(Exercise brief)
Find every line of the records that has "Open" and return it.

(Working data)
====

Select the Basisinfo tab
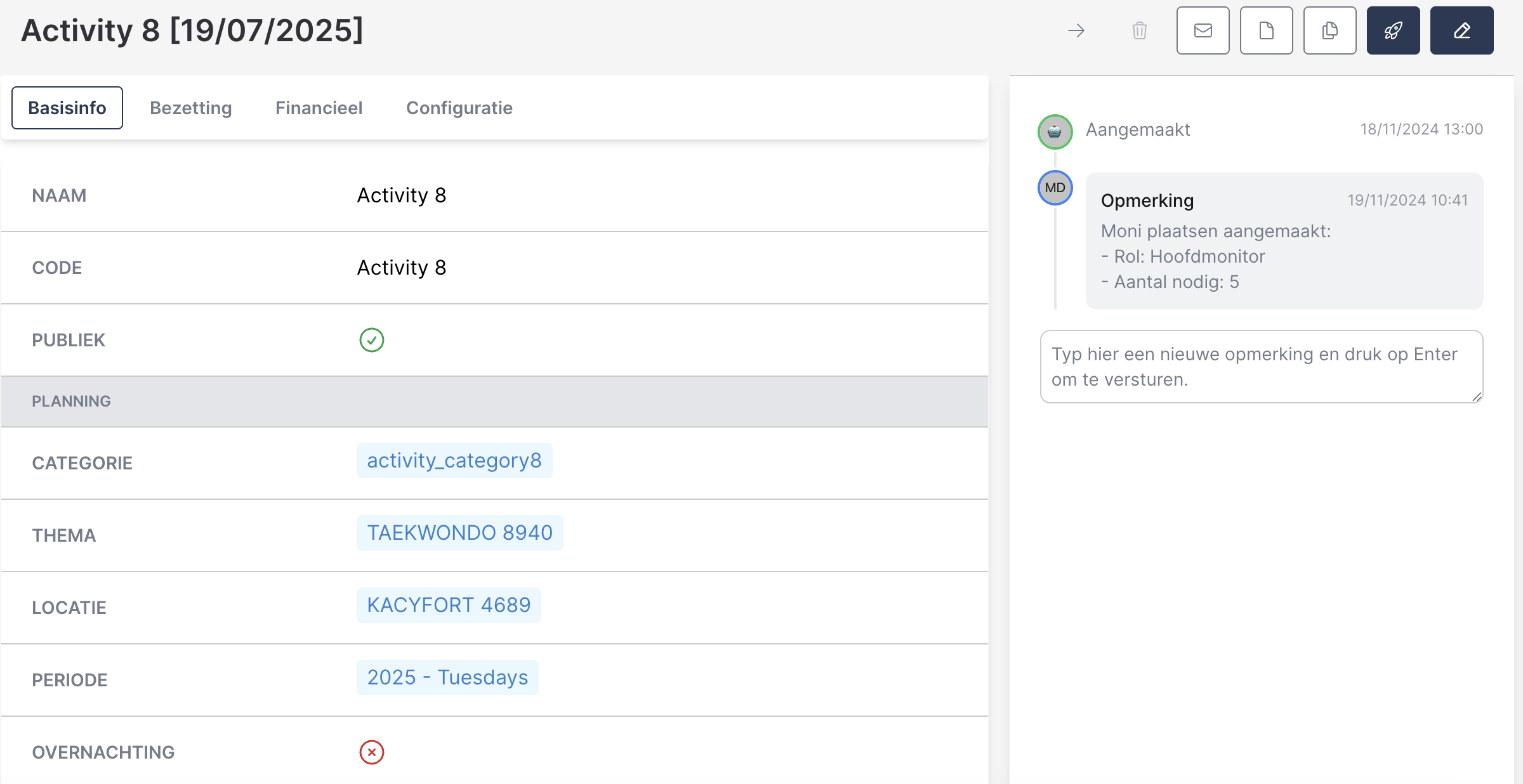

====

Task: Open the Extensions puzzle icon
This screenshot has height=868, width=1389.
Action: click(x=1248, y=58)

====

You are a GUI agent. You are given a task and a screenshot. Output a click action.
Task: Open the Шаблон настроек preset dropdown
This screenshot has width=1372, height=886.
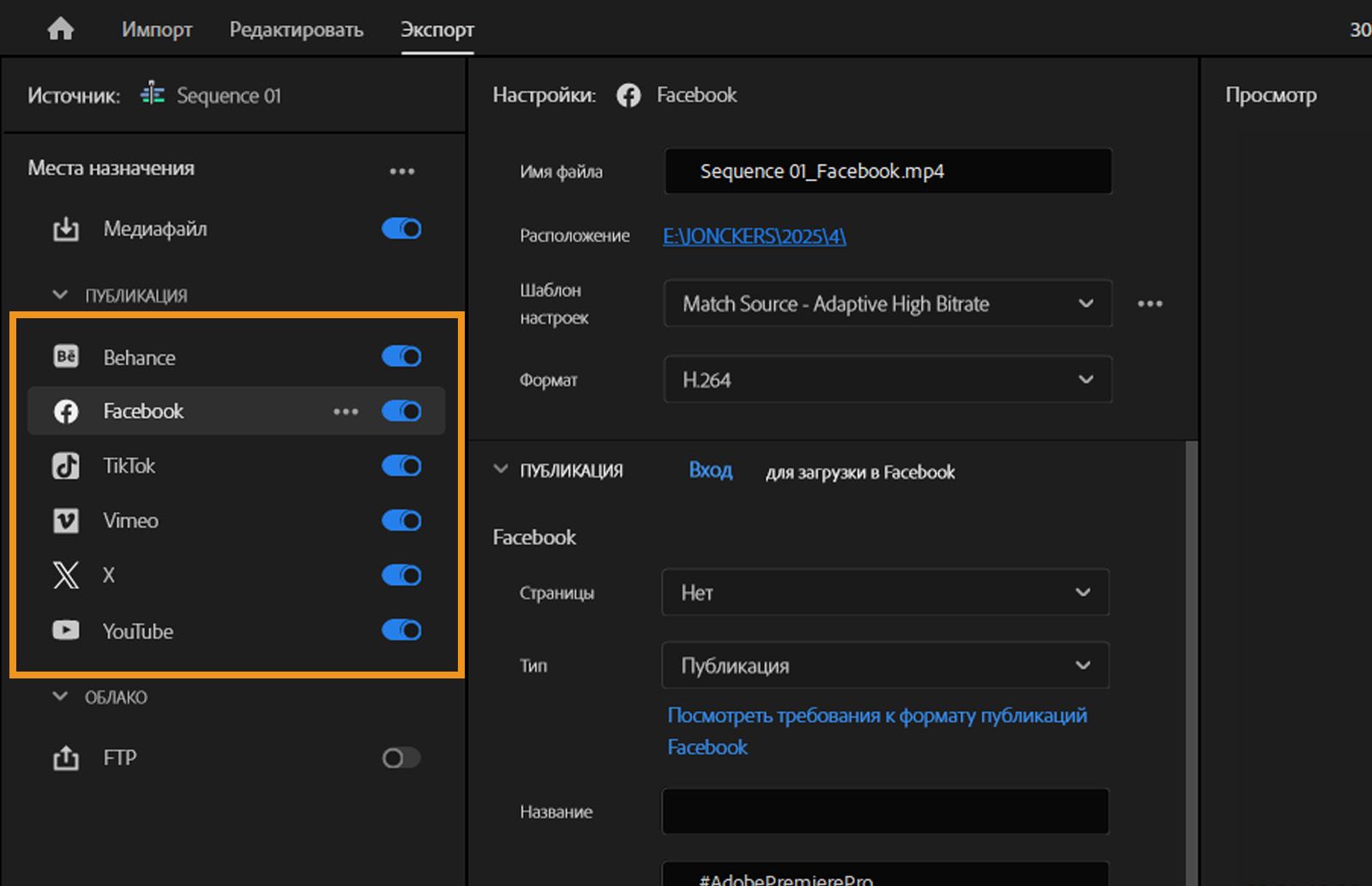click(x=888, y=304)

====

(Result)
Task: Open the Extensions puzzle icon
Task: Open the Шаблон настроек preset dropdown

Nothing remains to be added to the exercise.